To elucidate the role of NKT cells in the host defense to cryptococcal infection, we examined the proportion of these cells, identified by the expression of CD3 and NK1.1, in lungs after intratracheal infection with Cryptococcus neoformans. This population increased on day 3 after infection, reached a peak level on days 6–7, and decreased thereafter. In Vα14 NKT cell-deficient mice, such increase was significantly attenuated. The proportion of Vα14 NKT cells, detected by binding to α-galactosylceramide-loaded CD1d tetramer, and the expression of Vα14 mRNA increased after infection with a similar kinetics. The delayed-type hypersensitivity response and differentiation of the fungus-specific Th1 cells was reduced in Vα14 NKT cell-deficient mice, compared with control mice. Additionally, elimination of this fungal pathogen from lungs was significantly delayed in Vα14 NKT cell-deficient mice. Production of monocyte chemoattractant protein (MCP)-1 in lungs, detected at both mRNA and protein levels, increased on day 1, reached a peak level on day 3, and decreased thereafter, which preceded the increase in NKT cells.
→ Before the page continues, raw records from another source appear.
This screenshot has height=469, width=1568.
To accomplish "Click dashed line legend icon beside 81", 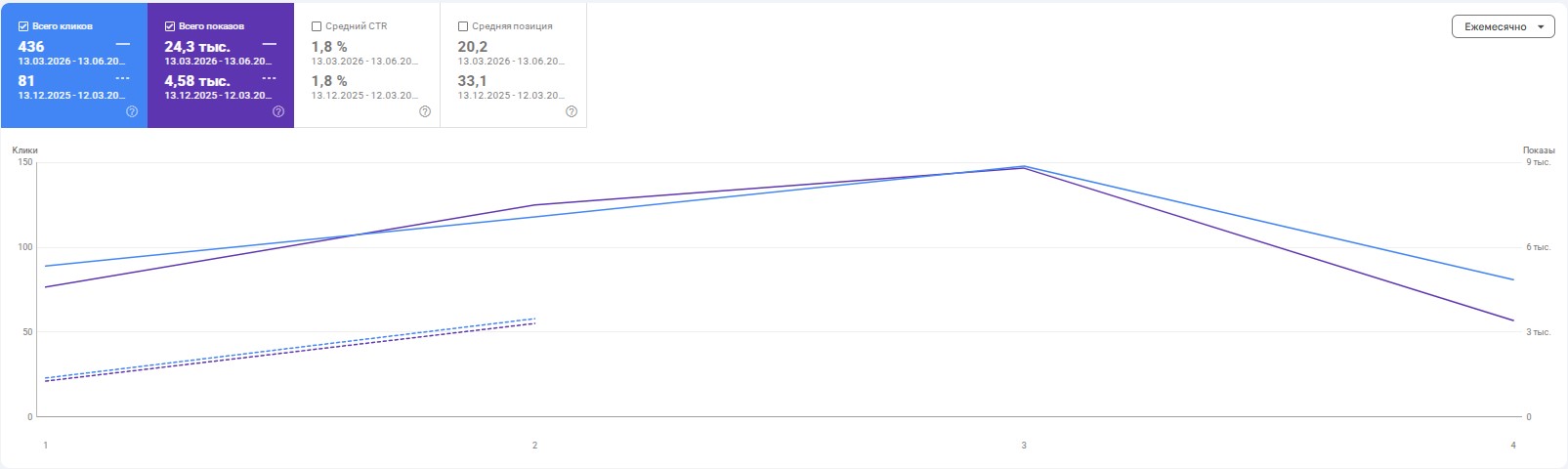I will pos(123,78).
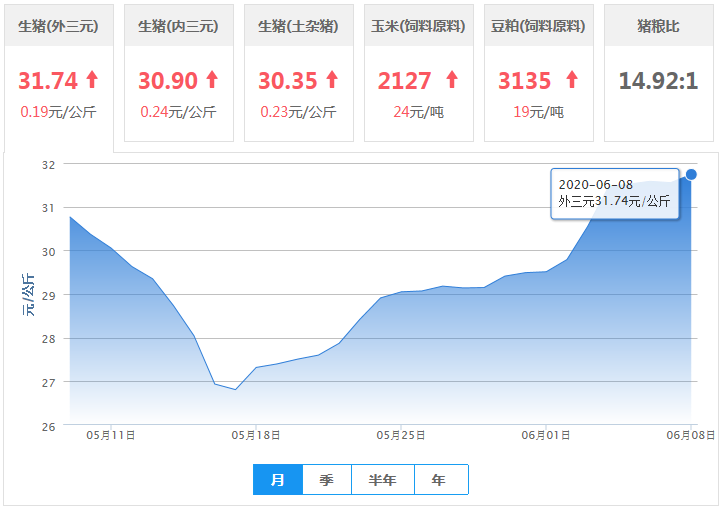The image size is (722, 510).
Task: Click the blue data point for 2020-06-08
Action: [x=691, y=175]
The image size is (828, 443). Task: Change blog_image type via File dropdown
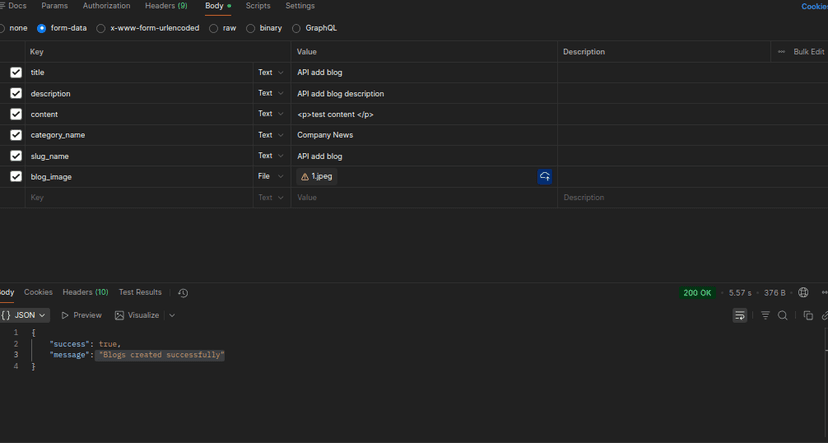270,177
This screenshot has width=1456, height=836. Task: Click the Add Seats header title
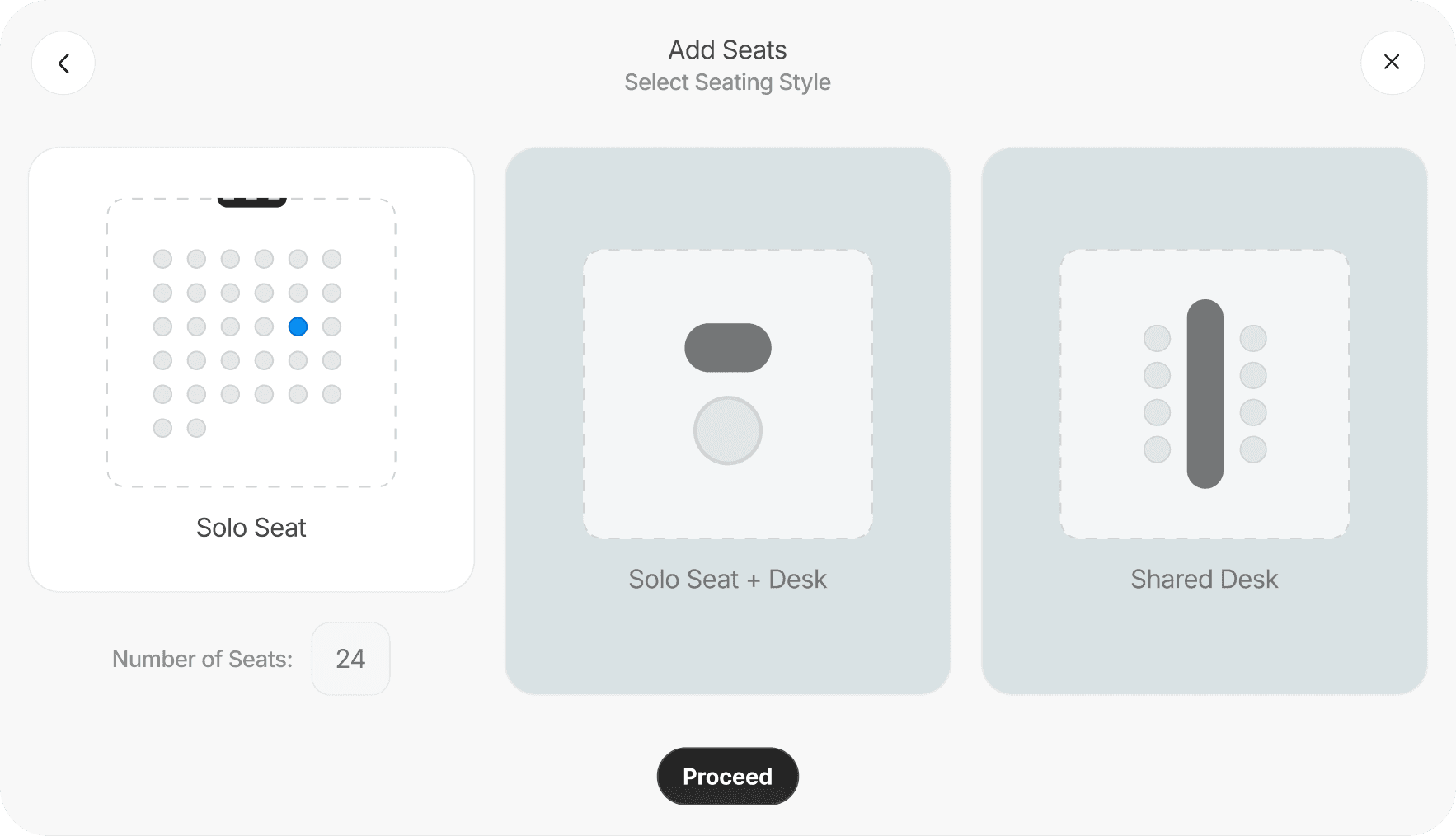726,49
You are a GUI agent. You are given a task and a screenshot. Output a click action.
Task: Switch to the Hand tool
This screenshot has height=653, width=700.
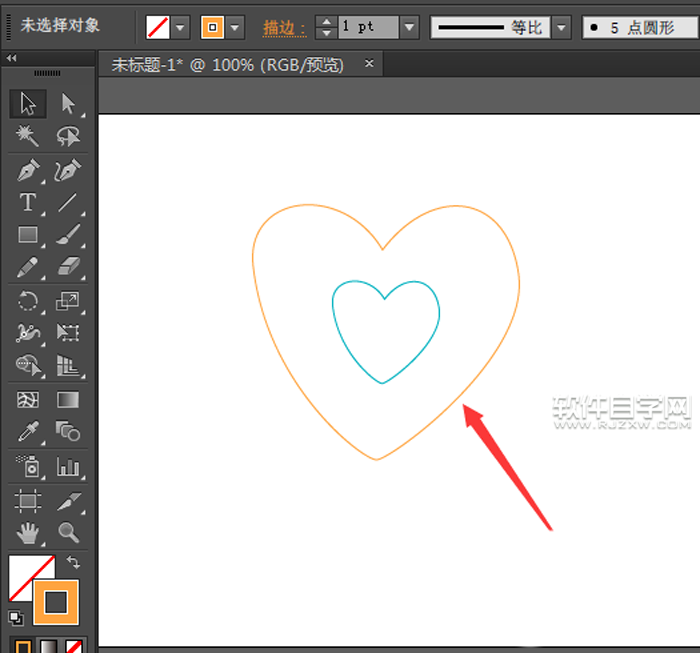[28, 532]
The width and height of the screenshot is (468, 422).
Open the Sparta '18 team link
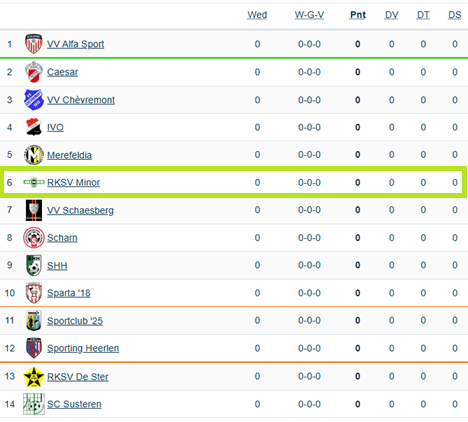point(69,293)
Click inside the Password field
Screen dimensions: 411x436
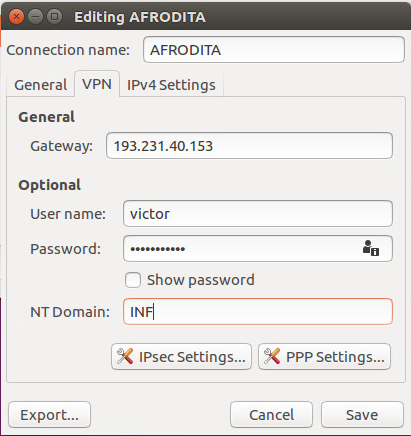pyautogui.click(x=242, y=249)
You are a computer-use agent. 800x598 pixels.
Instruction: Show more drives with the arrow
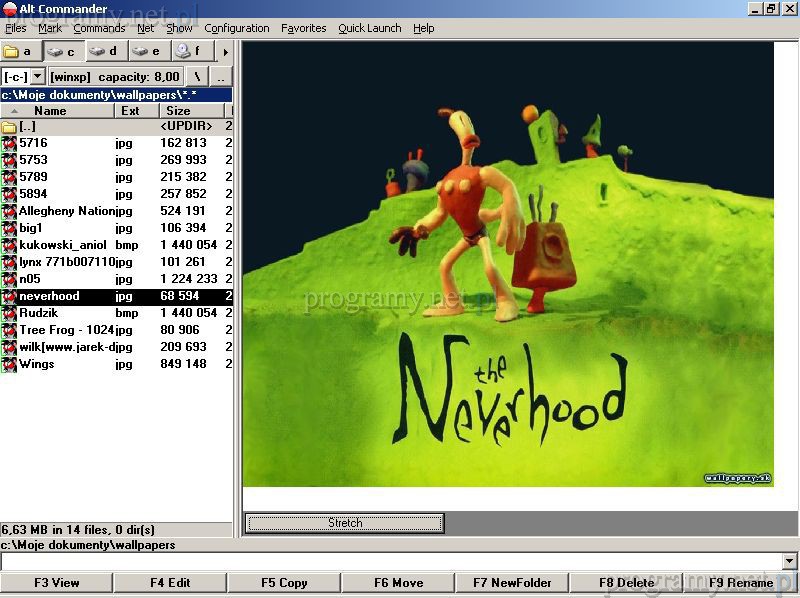[225, 51]
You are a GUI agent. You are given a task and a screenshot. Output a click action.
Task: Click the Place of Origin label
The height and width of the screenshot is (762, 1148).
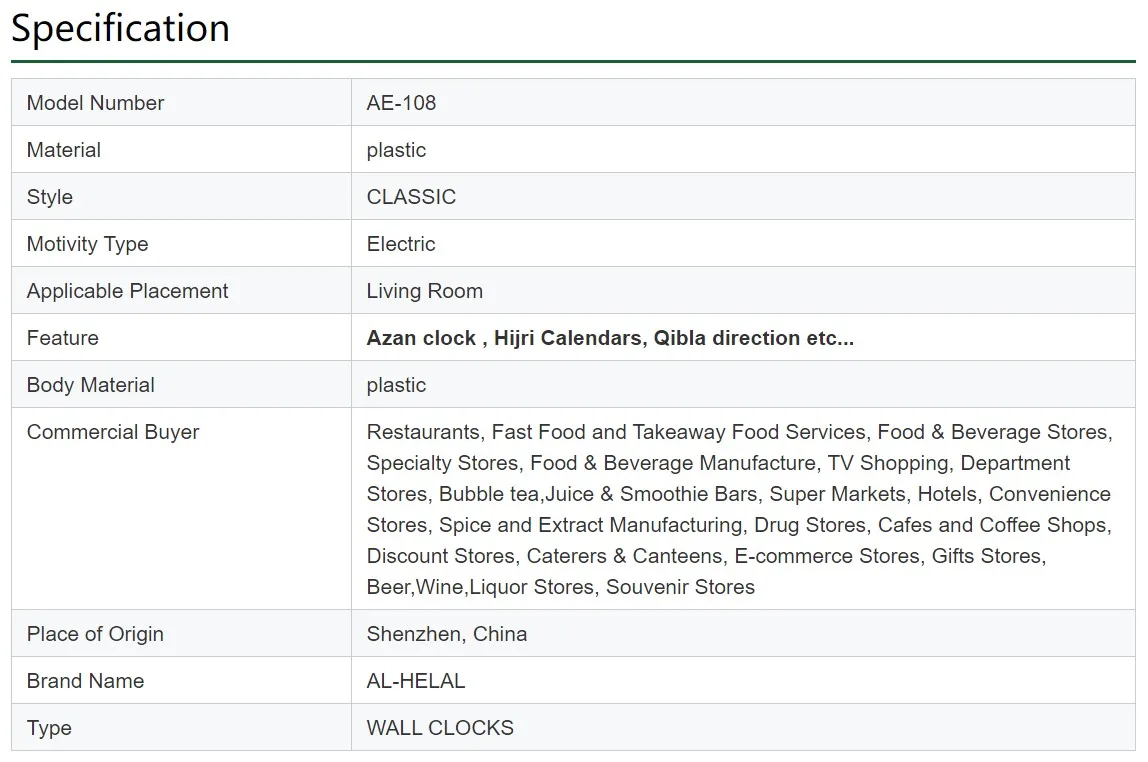(95, 634)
Finally, the increase of total and Vα14+ subset of NKT cells after infection was significantly reduced in MCP-1-deficient mice. Our results demonstrated that NKT cells, especially Vα14+ subset, accumulated in a MCP-1-dependent manner in the lungs after infection with C. neoformans and played an important role in the development of Th1 response and host resistance to this fungal pathogen.